É desse Acórdão que o A………… vem recorrer (artigo 150.º/1 do CPTA).

II. MATÉRIA DE FACTO
Os factos provados são os constantes do acórdão recorrido para onde se remete.

III. O DIREITO
1. As decisões proferidas pelos TCA em segundo grau de jurisdição não são, por via de regra, susceptíveis de recurso ordinário. Regra que sofre a excepção prevista no art.º 150.º/1 do CPTA onde se lê que daquelas decisões pode haver, «excepcionalmente», recurso de revista para o STA «quando esteja em causa a apreciação de uma questão que, pela sua relevância jurídica ou social, se revista de importância fundamental» ou «quando a admissão do recurso seja claramente necessária para uma melhor aplicação do direito». O que significa que este recurso foi previsto como «válvula de segurança do sistema» para funcionar em situações excepcionais em que haja necessidade, pelas apontadas razões, de reponderar as decisões do TCA em segundo grau de jurisdição.
Deste modo, a pretensão manifestada pelo Recorrente só poderá ser acolhida se da análise dos termos em que o recurso vem interposto resultar que a questão nele colocada, pela sua relevância jurídica ou social, se reveste de importância fundamental ou que a sua admissão é claramente necessária para uma melhor aplicação do direito.
Vejamos, pois, se tais requisitos se verificam in casu socorrendo-nos da matéria de facto seleccionada no Acórdão recorrido.
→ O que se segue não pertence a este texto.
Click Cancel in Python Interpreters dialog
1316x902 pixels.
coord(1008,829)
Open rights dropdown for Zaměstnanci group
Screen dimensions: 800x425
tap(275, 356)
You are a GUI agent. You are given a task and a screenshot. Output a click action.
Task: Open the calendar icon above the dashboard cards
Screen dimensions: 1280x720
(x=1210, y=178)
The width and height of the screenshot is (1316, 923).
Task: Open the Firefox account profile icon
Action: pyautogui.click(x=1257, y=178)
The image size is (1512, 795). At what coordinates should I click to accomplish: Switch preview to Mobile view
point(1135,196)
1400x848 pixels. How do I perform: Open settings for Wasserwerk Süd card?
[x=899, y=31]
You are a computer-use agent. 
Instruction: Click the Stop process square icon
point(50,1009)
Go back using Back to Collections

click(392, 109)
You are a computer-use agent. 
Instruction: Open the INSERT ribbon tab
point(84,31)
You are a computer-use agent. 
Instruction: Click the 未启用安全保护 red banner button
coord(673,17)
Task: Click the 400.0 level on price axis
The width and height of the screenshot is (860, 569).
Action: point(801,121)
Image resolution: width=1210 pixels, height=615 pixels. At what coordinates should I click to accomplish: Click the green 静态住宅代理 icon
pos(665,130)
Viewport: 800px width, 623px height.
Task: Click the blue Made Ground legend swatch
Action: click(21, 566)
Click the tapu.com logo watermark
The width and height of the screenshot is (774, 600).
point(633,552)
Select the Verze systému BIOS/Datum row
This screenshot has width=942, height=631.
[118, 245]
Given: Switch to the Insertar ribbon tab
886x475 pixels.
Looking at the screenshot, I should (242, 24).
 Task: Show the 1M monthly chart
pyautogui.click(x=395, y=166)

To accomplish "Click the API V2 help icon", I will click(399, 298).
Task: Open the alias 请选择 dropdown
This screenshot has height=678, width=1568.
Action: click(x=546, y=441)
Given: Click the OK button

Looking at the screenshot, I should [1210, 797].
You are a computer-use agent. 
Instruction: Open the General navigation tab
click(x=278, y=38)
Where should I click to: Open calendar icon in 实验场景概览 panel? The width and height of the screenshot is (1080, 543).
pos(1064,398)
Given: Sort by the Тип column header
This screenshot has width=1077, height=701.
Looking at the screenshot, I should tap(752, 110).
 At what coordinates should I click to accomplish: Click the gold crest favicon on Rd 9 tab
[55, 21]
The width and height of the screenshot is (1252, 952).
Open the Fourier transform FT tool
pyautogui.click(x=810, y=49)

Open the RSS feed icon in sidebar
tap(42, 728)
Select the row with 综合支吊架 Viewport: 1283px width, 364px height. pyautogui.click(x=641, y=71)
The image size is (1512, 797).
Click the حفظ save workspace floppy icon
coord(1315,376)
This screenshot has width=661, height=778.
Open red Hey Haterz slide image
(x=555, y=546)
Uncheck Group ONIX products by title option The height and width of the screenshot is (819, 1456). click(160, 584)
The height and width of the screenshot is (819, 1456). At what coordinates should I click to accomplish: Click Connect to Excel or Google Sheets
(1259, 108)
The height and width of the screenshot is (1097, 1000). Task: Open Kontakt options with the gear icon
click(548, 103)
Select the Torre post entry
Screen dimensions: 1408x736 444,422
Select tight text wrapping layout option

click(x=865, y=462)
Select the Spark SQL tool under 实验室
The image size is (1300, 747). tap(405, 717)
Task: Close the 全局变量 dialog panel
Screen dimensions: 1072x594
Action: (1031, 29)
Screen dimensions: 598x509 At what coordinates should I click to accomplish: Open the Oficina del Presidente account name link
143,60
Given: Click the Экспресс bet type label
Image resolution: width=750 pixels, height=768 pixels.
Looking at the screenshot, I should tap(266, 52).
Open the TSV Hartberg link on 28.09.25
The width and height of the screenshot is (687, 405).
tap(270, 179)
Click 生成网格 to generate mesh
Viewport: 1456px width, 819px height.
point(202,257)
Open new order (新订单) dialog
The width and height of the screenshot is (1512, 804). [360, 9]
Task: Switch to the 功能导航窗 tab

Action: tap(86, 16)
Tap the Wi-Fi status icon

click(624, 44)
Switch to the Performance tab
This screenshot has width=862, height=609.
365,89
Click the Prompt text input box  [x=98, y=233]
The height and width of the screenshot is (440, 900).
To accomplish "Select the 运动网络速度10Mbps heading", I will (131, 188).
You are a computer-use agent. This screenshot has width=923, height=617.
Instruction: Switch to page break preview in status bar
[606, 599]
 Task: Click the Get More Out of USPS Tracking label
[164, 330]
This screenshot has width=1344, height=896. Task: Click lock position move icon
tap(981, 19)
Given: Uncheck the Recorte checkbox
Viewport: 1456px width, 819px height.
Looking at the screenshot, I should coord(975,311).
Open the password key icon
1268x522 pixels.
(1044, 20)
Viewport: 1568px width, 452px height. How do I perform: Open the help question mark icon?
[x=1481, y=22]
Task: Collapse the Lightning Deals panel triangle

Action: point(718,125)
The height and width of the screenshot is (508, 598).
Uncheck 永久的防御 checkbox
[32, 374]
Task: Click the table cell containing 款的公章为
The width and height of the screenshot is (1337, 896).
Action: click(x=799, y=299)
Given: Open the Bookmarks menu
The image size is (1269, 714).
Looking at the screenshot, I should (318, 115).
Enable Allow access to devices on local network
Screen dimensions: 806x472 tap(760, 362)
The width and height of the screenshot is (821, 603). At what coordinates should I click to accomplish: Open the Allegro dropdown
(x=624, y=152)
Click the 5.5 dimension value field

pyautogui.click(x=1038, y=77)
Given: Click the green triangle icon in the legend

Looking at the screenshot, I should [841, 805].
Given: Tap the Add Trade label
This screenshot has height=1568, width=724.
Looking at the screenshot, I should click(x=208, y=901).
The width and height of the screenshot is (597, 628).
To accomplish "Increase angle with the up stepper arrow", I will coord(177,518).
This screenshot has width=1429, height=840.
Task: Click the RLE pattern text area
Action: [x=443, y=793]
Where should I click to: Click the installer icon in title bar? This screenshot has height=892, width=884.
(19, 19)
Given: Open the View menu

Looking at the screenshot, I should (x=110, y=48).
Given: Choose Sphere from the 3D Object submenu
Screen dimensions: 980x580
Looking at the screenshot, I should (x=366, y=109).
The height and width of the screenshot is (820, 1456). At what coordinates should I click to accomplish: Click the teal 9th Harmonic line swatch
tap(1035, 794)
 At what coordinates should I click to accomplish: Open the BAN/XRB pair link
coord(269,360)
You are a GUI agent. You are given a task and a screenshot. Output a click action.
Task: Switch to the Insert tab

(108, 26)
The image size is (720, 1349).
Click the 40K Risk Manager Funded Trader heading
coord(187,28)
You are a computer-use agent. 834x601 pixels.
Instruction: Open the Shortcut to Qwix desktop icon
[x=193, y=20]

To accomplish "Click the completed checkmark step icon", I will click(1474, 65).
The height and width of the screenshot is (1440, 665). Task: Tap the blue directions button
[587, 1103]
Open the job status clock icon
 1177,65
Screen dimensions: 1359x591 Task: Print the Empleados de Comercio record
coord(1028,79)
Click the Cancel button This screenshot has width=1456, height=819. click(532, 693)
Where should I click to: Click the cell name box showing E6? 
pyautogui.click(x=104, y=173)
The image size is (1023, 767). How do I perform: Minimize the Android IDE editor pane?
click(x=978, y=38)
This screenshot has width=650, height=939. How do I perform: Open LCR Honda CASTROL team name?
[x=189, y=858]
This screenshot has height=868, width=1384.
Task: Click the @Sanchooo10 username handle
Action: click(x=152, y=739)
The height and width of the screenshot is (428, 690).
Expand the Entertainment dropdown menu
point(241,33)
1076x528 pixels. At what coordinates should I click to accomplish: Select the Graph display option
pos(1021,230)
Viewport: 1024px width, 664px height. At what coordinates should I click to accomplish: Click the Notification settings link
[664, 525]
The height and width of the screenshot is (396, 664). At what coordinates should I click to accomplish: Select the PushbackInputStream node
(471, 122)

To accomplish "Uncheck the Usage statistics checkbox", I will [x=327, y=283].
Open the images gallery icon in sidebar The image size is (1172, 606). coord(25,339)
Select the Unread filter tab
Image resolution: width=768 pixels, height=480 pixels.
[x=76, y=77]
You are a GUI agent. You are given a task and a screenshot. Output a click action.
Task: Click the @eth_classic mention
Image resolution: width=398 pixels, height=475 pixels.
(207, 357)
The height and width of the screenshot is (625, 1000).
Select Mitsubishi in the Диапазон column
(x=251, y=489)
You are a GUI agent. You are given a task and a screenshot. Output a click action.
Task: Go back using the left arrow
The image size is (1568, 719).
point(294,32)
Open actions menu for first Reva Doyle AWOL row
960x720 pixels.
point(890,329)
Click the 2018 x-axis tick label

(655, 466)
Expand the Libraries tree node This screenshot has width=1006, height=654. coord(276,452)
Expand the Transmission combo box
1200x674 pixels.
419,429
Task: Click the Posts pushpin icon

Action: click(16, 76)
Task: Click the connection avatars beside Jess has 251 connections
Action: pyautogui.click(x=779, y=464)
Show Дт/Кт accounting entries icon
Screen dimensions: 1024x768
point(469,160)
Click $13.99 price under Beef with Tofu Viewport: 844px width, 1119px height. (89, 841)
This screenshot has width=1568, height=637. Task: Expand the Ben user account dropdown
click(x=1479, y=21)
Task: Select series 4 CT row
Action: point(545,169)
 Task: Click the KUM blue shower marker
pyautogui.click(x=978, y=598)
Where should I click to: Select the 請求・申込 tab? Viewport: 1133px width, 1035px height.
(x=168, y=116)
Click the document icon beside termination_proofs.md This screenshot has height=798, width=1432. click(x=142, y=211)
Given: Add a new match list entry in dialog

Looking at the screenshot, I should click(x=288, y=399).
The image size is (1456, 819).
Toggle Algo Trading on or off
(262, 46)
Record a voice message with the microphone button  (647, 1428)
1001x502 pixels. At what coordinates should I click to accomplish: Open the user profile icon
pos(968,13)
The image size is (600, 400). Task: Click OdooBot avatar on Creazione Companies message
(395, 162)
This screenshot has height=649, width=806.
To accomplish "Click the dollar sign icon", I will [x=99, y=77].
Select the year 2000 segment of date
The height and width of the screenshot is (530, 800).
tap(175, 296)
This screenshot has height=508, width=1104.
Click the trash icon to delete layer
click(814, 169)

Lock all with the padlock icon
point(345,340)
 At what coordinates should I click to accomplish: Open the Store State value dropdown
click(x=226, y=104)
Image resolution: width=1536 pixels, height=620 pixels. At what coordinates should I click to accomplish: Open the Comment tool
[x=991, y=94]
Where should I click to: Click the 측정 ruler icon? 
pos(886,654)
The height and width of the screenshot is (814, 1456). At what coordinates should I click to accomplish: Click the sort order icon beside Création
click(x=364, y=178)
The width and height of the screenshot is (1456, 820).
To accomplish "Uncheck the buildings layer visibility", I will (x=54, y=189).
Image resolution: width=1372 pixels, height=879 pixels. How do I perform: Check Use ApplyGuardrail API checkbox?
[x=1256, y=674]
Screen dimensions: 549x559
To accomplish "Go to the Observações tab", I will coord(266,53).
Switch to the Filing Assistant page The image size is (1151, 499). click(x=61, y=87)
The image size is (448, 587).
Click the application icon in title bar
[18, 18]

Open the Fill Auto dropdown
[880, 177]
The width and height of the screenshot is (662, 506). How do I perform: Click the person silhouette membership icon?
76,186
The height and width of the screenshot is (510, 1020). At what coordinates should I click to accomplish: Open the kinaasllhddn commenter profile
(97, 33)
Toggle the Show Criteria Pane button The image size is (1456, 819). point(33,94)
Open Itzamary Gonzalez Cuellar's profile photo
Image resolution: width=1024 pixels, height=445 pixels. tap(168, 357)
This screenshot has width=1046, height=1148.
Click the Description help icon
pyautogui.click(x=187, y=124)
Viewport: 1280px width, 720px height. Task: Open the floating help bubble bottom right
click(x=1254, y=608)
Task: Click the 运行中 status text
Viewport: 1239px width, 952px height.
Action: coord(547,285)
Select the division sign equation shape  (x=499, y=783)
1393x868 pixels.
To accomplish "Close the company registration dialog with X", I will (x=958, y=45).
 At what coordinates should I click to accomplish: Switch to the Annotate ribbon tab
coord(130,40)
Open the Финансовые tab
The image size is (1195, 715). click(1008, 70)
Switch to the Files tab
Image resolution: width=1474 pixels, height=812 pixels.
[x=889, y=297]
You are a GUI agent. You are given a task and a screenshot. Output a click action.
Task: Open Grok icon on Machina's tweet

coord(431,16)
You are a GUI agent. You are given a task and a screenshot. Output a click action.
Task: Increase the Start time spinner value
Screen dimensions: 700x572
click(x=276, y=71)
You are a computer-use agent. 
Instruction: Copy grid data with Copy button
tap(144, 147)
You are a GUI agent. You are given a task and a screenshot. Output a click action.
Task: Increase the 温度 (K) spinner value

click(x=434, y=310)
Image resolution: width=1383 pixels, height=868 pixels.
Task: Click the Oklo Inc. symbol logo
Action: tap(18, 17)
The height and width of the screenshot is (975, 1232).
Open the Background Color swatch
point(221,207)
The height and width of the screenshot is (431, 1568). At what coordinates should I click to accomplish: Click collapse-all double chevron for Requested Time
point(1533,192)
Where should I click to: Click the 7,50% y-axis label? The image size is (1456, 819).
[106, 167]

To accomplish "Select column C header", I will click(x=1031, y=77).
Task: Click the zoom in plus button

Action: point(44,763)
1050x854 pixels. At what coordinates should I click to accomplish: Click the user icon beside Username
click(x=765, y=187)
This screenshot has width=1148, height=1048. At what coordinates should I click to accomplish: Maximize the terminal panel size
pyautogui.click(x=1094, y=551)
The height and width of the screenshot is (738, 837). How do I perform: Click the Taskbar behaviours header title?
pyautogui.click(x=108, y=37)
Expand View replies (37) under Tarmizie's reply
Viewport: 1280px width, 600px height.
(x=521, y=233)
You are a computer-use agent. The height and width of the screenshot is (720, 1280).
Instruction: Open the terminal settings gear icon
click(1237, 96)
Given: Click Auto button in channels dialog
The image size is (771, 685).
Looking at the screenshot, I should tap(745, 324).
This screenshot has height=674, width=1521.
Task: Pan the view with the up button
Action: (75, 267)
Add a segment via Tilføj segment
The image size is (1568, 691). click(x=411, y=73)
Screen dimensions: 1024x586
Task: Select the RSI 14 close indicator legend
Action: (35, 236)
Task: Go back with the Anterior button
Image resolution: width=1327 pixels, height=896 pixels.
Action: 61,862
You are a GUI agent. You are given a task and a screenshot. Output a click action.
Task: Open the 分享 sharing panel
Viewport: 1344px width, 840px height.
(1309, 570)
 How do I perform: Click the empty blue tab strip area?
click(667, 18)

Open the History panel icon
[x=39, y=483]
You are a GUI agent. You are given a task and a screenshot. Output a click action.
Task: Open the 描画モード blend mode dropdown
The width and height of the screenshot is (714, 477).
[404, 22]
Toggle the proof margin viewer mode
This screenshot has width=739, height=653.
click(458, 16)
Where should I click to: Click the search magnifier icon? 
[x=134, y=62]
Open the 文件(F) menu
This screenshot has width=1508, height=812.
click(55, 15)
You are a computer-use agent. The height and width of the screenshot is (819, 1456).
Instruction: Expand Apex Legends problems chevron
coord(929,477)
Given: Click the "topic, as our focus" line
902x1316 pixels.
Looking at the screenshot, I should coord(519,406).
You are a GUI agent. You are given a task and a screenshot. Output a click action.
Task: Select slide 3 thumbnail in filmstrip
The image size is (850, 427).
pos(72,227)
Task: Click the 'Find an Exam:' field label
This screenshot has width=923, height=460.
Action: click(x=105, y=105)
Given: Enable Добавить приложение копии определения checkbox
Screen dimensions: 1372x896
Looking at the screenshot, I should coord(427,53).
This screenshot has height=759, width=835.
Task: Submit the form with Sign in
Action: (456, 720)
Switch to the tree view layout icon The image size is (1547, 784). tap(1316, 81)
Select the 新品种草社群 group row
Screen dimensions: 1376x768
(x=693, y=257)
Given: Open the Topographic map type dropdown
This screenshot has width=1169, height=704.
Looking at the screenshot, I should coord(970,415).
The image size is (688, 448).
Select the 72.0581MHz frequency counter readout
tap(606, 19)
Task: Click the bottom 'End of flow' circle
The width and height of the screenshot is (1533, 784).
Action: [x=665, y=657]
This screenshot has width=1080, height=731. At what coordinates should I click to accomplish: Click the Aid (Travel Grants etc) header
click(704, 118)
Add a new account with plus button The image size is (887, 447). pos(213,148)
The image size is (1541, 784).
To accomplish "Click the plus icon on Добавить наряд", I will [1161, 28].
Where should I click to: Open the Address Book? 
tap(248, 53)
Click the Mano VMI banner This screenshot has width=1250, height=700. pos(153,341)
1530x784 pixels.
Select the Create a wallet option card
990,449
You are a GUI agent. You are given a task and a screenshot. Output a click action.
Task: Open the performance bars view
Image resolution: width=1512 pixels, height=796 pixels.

2. A Câmara Municipal de Oliveira do Bairro deliberou, em 23/02/2012, ordenar à Embargante que cessasse a “utilização de todas as edificações existentes no lote C32 (restaurante, edifício polivalente, boxes, armazém, oficina e pista de Kart) nos termos do n.º 1 artigo 109.º do RJUE, no prazo de 30 dias úteis, sob pena de em caso de incumprimento ser determinado o despejo administrativo dos edifícios (nº 2 do artigo 109º do RJUE) e incorrer em responsabilidade criminal pela prática de um crime de desobediência.”
Deliberação que foi notificada à Embargante por ofício enviado em 28.02.2012.
Inconformada, requereu, em 02.04.2012, a suspensão de eficácia daquele acto e, em 27.04.2012, instaurou, por apenso a essa providência cautelar, acção administrativa especial peticionando a sua anulação.
Em 18.07.2012, o TAF decretou a suspensão da eficácia da referida deliberação, decisão que o TCAN, em parte, revogou visto, por um lado, ter mantido o pedido de suspensão da eficácia do ato em apreço mas, por outro, ter condicionado o deferimento deste pedido ao pagamento mensal, no primeiro dia de cada mês, do valor de 4.000 € (quatro mil euros) ao Município Requerido.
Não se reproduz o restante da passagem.